Holiday pay is back in the legal press this week with the EAT’s decision in The Sash Window Workshop Ltd & Anor v King. This case considered whether the principle that an employee can carry over holiday in to the next leave year if prevented from taking it due to sickness in the current leave year, would apply in other circumstances.
Regulation 13(9) of the Working Time Regulations 1998 states that holiday to which a worker is entitled must be taken in the respective leave year it falls due, and that it may not be replaced with a payment in lieu except upon the termination of employment of a worker. The Regulations do not provide for carry over. In NHS Leeds v Larner, the ECJ held that where a worker is unable or unwilling to take holiday because he was on sick leave and as a consequence did not exercise his right to annual leave, then the holiday in question may be carried over to the next leave year. The court also suggested that where a worker’s employment is terminated and on the termination date he remains entitled to leave in respect of any previous leave year which was carried over because of sick leave, the employer shall make a payment in lieu equal to the sum due for the untaken period.
Touching briefly on the facts of the sash windows case, Mr King worked as a commission-only salesman for The Sash Window Workshop Ltd from June 1999 until the termination of his contract in 2012. He claimed that he had been deterred from taking his full holiday during this period because he was not paid for holidays. He subsequently brought a claim in the employment tribunal for unpaid holiday pay under the Working Time Regulations 1998 (WTR 1998). He submitted that a worker who was not being paid for periods of annual leave was deterred from exercising that right, relying on the recently decided case of Lock v British Gas Trading Limited, the ramifications of which are set out in Rachel’s and David’s recent blog posts. (Holiday pay - the EAT decides and More Holiday Pay (as promised!))
The tribunal awarded Mr King holiday pay under three headings:
- Holiday Pay 1 – payment representing the amount of holiday accrued but untaken at the date of termination for the current leave year;
- Holiday Pay 2 – payment for unpaid leave requested and taken in previous years, claimed as a series of unlawful deductions from wages; and
- Holiday Pay 3 – payment in lieu of untaken leave that he said had accrued in previous years. In awarding ‘Holiday Pay 3’ the tribunal relied on the principle established in Larner. The tribunal saw no difference between a worker being unable to take paid leave due to sickness and a worker being denied paid leave.
The EAT allowed an appeal against the tribunal’s decision to award ‘Holiday Pay 3’, and remitted the case back to the same tribunal. The EAT held that the tribunal had not made sufficient findings of fact to support its conclusion that if the worker had asked for paid holiday it would have been rejected. Accordingly, it held that there was no basis for finding that Mr King had been unwilling or unable to take paid leave for reasons beyond his control. There was therefore insufficient reasoning for setting aside the usual position under the WTR 1998 that unused leave entitlement expires at the end of the leave year.

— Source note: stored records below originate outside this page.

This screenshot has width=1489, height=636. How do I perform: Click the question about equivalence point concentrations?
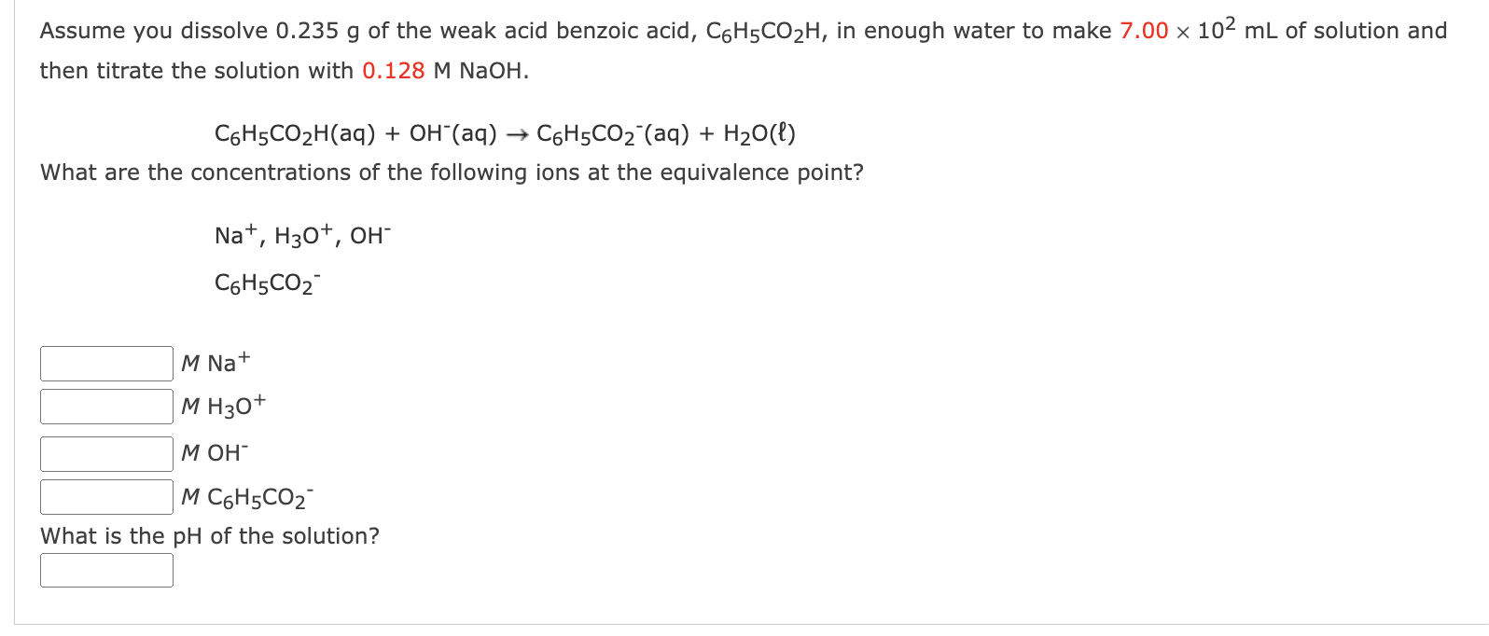pyautogui.click(x=452, y=173)

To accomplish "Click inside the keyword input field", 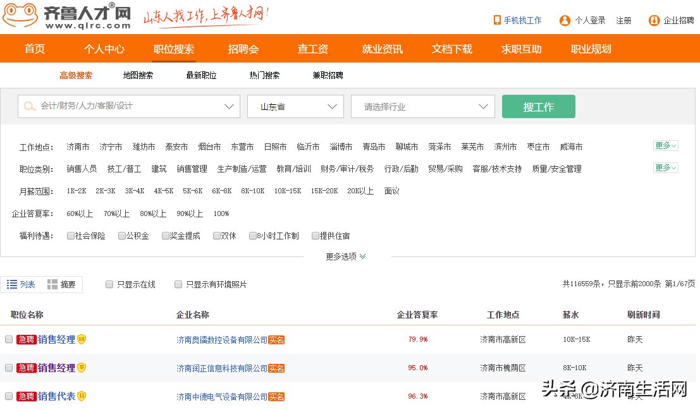I will tap(126, 106).
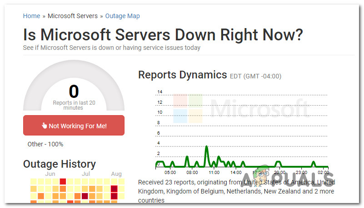
Task: Click the tallest peak on the reports chart
Action: point(207,147)
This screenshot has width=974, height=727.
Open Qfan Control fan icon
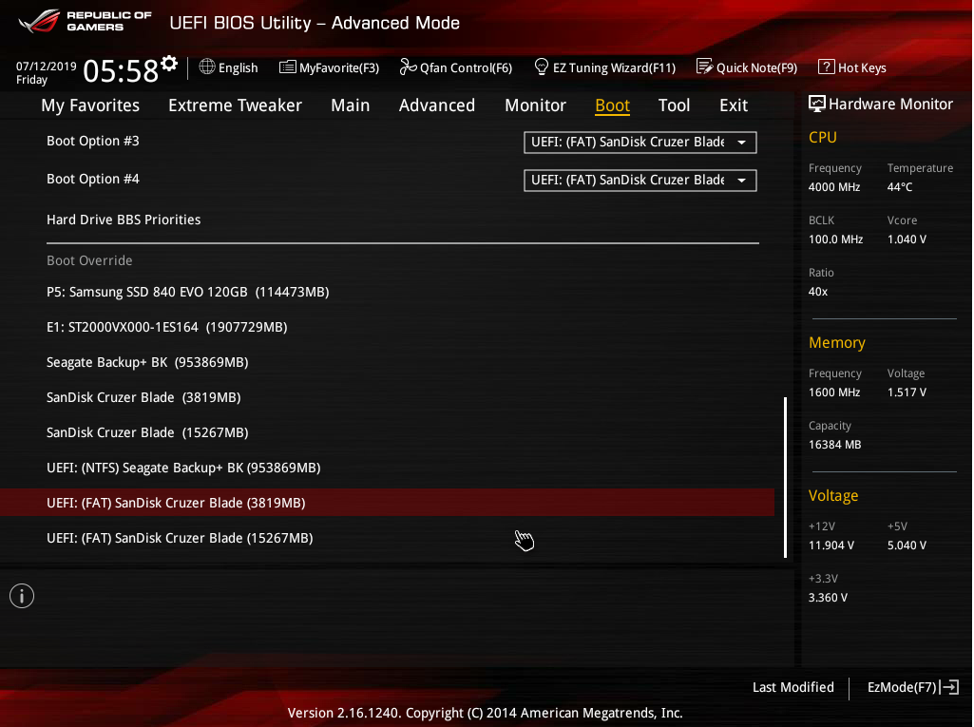click(408, 67)
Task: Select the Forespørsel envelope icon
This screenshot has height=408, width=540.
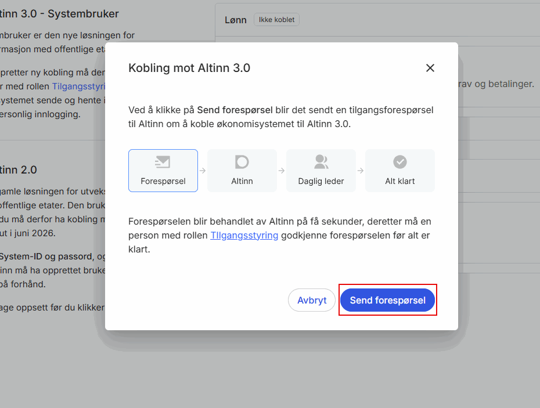Action: tap(163, 162)
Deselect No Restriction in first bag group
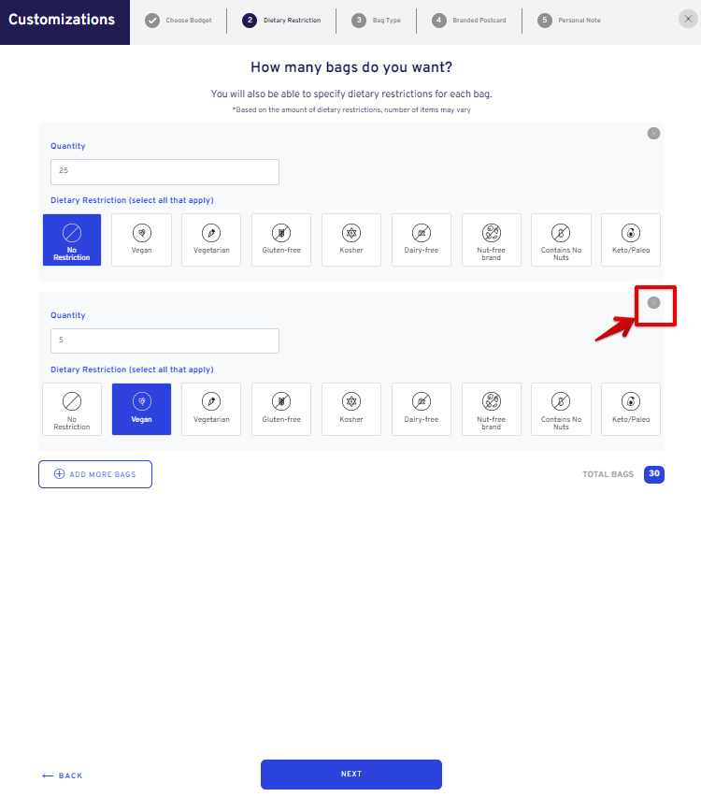The width and height of the screenshot is (701, 797). [x=72, y=239]
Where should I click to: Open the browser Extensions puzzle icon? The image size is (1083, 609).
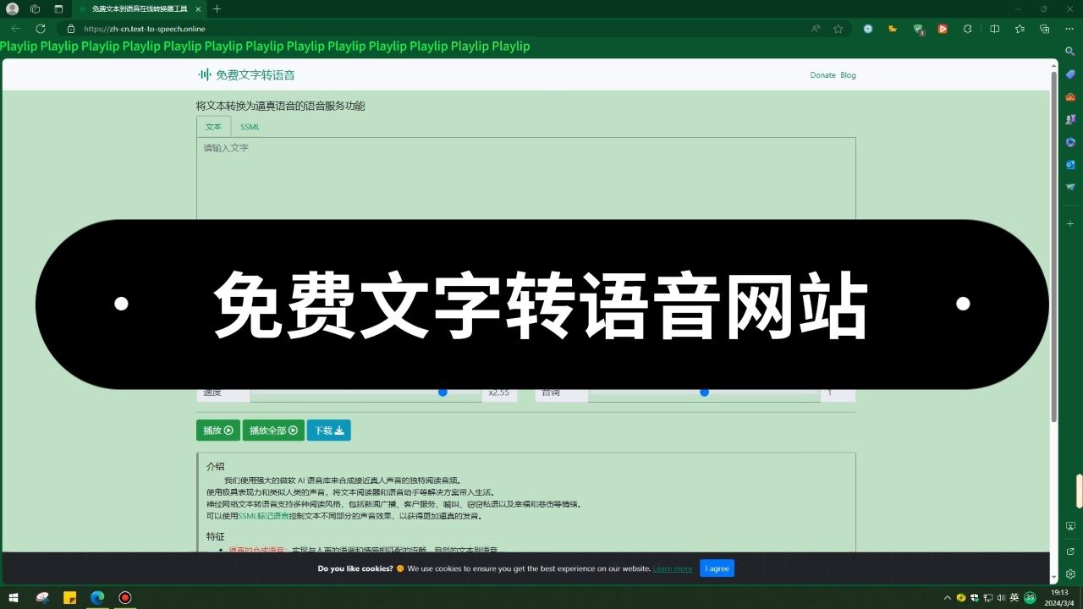tap(967, 28)
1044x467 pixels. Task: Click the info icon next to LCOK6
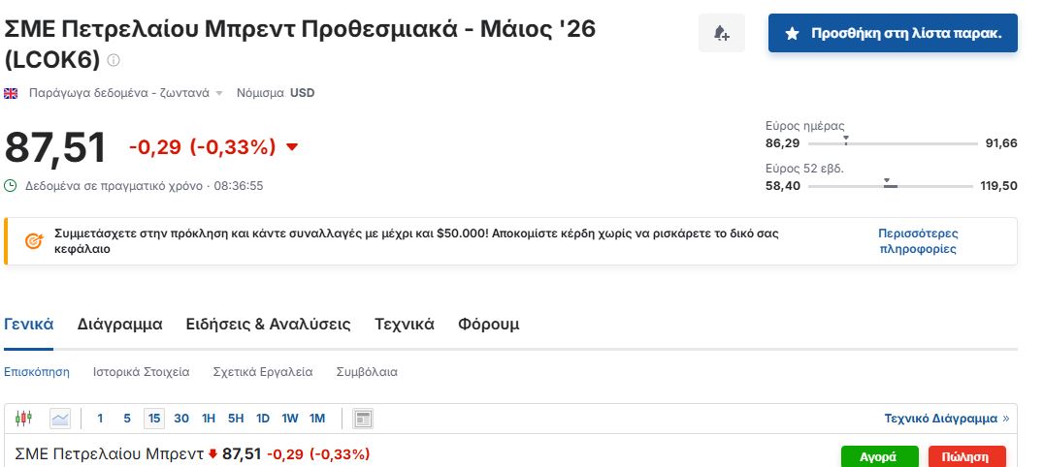(114, 61)
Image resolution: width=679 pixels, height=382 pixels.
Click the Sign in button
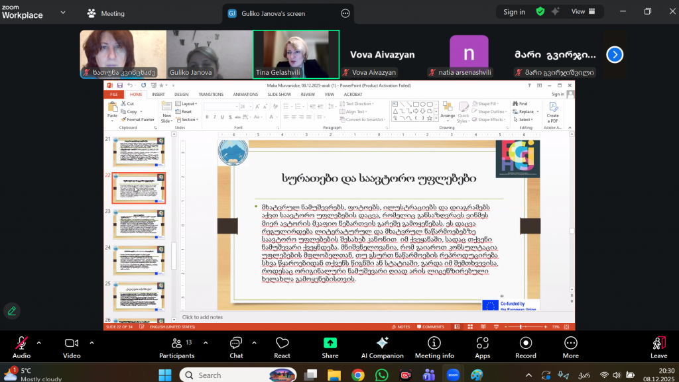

Whilst allowing the appeal, the EAT’s judgment seems to leave open the potential for a worker to claim that holiday is carried over into the next year of annual leave and/or for a payment on termination of their employment in lieu of that untaken leave entitlement, in circumstances where an individual is unable to take their holiday for reasons beyond their control. This would have the effect of expanding the scope of the principle established in Larner.